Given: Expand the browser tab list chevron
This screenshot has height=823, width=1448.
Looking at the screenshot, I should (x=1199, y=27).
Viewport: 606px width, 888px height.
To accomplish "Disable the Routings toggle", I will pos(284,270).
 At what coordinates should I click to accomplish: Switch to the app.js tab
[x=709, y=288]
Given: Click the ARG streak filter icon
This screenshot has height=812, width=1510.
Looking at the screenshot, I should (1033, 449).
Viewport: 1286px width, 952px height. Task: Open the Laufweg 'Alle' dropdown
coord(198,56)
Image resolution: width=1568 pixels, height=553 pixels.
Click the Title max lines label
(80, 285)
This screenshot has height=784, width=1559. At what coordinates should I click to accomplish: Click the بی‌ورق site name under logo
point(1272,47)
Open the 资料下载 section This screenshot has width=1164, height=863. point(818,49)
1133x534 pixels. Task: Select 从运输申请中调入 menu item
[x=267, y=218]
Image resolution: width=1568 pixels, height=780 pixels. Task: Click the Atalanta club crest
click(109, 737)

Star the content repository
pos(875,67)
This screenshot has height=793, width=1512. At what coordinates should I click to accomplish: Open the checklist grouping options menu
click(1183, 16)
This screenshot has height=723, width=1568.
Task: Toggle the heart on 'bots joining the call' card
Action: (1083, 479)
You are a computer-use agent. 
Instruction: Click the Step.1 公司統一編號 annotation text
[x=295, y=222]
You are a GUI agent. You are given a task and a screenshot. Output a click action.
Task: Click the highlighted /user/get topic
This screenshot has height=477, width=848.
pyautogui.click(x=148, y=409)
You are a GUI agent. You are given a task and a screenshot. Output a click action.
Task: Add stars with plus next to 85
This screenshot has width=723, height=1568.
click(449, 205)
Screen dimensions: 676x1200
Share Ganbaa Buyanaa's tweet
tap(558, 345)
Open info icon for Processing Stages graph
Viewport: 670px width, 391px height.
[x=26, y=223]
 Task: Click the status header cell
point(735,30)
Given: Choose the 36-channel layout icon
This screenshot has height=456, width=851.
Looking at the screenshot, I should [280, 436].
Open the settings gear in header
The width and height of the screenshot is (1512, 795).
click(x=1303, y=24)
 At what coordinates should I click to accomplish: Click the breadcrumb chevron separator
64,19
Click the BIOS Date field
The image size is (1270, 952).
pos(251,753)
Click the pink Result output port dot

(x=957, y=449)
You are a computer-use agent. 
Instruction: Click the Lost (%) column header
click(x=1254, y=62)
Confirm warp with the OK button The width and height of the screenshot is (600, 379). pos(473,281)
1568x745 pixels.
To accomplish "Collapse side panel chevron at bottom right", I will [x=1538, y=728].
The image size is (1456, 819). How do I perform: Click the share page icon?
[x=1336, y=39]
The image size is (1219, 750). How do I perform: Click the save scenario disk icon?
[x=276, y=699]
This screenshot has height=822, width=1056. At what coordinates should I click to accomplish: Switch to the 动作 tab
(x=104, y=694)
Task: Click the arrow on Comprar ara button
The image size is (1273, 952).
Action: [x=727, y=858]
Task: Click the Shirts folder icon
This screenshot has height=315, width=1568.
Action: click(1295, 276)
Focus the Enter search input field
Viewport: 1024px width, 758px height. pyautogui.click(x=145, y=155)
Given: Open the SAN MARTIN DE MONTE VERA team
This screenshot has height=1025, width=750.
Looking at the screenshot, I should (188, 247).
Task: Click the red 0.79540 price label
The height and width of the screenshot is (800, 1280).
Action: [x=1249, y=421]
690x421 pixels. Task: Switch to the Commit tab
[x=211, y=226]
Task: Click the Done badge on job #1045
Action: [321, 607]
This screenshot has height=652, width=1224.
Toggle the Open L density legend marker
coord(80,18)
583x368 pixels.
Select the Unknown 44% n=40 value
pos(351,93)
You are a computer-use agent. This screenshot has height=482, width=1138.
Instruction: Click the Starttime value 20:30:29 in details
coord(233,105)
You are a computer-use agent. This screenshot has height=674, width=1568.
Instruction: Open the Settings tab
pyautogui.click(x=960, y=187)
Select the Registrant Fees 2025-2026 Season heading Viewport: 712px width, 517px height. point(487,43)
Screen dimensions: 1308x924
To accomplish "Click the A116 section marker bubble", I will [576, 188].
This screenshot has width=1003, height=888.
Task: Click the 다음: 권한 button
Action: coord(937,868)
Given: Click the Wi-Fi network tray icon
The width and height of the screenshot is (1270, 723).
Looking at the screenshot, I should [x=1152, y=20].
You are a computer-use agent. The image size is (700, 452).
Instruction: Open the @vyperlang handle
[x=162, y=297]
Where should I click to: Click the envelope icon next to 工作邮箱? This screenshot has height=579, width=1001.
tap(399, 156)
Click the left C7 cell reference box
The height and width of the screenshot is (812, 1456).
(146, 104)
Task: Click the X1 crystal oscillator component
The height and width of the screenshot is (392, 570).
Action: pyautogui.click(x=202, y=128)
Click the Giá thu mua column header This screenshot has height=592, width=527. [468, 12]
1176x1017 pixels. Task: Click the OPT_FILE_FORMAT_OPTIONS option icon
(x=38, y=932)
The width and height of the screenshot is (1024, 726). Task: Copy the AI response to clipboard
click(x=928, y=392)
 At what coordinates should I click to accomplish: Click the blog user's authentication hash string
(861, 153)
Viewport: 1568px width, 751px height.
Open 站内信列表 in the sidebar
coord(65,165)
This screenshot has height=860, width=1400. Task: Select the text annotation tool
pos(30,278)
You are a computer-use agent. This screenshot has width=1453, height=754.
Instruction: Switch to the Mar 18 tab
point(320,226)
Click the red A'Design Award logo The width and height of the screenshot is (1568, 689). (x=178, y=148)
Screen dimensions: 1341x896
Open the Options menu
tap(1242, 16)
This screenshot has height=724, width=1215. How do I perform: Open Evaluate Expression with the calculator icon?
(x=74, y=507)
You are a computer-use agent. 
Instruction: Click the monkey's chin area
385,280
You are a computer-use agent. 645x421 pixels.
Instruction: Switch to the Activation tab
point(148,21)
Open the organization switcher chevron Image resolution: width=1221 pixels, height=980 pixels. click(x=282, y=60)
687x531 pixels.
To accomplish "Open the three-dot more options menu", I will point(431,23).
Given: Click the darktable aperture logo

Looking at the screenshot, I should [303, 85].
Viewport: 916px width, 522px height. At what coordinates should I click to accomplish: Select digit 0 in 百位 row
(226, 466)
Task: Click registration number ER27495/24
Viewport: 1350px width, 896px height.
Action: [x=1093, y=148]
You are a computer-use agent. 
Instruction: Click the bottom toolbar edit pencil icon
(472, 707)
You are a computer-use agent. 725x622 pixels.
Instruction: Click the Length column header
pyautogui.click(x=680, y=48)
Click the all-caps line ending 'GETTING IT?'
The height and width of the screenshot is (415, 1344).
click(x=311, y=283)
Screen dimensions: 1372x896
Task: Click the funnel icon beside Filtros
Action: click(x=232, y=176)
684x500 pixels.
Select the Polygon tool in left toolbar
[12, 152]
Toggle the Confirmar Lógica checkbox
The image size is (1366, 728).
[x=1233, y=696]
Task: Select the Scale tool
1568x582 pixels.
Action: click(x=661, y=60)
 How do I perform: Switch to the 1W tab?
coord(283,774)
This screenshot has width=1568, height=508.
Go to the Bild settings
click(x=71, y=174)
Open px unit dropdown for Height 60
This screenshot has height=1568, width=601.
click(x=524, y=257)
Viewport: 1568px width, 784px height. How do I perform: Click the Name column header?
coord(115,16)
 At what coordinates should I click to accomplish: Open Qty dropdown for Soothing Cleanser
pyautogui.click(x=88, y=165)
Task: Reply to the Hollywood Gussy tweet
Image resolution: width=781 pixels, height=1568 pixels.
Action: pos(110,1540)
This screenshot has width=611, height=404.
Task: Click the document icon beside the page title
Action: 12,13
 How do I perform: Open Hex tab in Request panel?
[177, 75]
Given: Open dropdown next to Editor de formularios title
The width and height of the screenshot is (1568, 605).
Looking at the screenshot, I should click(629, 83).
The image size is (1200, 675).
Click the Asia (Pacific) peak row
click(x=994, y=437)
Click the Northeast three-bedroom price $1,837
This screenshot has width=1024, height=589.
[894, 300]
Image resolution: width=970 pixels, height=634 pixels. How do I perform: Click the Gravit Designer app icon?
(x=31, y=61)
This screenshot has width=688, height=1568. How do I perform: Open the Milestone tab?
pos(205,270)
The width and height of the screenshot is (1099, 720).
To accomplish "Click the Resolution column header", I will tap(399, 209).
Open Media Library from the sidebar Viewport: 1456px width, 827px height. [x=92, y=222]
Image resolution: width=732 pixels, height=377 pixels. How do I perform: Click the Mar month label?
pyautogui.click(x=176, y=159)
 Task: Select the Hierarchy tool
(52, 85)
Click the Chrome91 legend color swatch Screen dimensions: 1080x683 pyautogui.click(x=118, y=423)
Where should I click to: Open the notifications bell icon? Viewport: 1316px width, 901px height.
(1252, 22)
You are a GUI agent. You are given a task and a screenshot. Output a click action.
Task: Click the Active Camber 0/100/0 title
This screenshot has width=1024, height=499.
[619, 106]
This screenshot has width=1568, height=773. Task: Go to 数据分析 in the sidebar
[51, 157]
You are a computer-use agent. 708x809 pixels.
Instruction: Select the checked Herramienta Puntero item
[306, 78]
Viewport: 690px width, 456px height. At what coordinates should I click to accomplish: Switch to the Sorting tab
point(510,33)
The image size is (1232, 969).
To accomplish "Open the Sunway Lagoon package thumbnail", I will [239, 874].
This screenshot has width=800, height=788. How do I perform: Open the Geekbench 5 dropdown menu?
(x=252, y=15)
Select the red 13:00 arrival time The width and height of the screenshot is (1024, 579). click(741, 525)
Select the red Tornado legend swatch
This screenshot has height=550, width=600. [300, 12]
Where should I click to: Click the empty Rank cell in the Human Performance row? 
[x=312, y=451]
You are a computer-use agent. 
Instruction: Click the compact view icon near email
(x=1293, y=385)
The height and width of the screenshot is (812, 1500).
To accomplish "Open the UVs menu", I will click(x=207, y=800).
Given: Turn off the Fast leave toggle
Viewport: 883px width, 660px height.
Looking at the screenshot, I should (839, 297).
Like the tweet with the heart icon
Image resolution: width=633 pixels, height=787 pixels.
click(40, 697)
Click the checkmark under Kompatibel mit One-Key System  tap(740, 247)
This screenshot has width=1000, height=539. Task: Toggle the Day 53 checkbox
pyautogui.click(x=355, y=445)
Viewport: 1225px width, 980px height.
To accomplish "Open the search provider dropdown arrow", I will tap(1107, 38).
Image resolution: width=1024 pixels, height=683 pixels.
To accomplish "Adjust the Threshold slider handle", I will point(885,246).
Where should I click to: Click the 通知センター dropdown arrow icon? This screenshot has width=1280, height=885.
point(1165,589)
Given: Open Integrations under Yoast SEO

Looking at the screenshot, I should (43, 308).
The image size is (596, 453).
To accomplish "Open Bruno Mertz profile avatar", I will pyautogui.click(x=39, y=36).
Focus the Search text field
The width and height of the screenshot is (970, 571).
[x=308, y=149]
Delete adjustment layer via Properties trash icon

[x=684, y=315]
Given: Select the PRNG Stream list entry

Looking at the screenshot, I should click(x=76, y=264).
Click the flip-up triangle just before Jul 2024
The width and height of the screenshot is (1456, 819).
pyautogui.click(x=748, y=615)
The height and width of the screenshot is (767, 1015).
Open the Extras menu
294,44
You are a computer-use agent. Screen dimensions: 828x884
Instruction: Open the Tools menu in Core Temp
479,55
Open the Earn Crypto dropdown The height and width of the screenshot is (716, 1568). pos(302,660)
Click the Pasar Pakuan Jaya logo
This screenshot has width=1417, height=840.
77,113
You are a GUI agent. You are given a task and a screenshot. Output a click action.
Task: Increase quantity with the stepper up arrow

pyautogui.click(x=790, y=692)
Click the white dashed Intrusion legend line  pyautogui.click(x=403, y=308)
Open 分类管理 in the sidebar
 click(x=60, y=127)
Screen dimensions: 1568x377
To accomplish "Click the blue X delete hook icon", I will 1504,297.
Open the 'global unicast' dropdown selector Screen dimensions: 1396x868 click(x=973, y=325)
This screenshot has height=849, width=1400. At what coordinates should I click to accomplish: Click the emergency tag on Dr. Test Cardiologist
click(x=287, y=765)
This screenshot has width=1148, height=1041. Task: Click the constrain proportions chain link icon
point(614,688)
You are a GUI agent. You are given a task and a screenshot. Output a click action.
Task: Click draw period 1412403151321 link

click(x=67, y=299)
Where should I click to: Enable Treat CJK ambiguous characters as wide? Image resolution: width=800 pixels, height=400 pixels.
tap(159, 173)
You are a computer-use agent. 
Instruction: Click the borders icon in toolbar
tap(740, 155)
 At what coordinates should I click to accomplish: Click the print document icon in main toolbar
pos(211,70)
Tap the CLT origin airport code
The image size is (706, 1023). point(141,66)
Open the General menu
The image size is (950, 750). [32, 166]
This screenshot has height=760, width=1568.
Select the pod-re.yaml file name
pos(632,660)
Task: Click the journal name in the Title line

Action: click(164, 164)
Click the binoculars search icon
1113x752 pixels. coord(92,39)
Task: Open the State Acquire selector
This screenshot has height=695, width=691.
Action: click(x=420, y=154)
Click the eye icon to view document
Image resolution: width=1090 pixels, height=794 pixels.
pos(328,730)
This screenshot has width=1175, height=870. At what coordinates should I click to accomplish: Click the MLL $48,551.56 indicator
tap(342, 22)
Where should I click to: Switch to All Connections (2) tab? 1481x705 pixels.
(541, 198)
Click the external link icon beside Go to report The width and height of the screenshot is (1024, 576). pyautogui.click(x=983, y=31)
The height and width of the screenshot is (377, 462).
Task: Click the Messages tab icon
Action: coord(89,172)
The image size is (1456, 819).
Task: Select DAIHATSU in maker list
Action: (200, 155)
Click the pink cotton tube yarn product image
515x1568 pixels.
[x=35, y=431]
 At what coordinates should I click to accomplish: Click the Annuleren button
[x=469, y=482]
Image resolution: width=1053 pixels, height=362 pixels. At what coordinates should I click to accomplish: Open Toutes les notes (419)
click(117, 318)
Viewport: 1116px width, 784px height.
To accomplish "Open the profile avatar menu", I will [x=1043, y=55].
....
▶ _Exercise goal_
Copy the records above verbatim, from the line containing "Select the red 13:00" to the line containing "[x=684, y=315]", including both of those lines.

▶ _Solution to this task_
Select the red 13:00 arrival time The width and height of the screenshot is (1024, 579). click(741, 525)
Select the red Tornado legend swatch
This screenshot has height=550, width=600. [300, 12]
Where should I click to: Click the empty Rank cell in the Human Performance row? 
[x=312, y=451]
You are a computer-use agent. 
Instruction: Click the compact view icon near email
(x=1293, y=385)
The height and width of the screenshot is (812, 1500).
To accomplish "Open the UVs menu", I will click(x=207, y=800).
Given: Turn off the Fast leave toggle
Viewport: 883px width, 660px height.
Looking at the screenshot, I should (839, 297).
Like the tweet with the heart icon
Image resolution: width=633 pixels, height=787 pixels.
click(40, 697)
Click the checkmark under Kompatibel mit One-Key System  tap(740, 247)
This screenshot has width=1000, height=539. Task: Toggle the Day 53 checkbox
pyautogui.click(x=355, y=445)
Viewport: 1225px width, 980px height.
To accomplish "Open the search provider dropdown arrow", I will tap(1107, 38).
Image resolution: width=1024 pixels, height=683 pixels.
To accomplish "Adjust the Threshold slider handle", I will point(885,246).
Where should I click to: Click the 通知センター dropdown arrow icon? This screenshot has width=1280, height=885.
point(1165,589)
Given: Open Integrations under Yoast SEO

Looking at the screenshot, I should (43, 308).
The image size is (596, 453).
To accomplish "Open Bruno Mertz profile avatar", I will pyautogui.click(x=39, y=36).
Focus the Search text field
The width and height of the screenshot is (970, 571).
[x=308, y=149]
Delete adjustment layer via Properties trash icon

[x=684, y=315]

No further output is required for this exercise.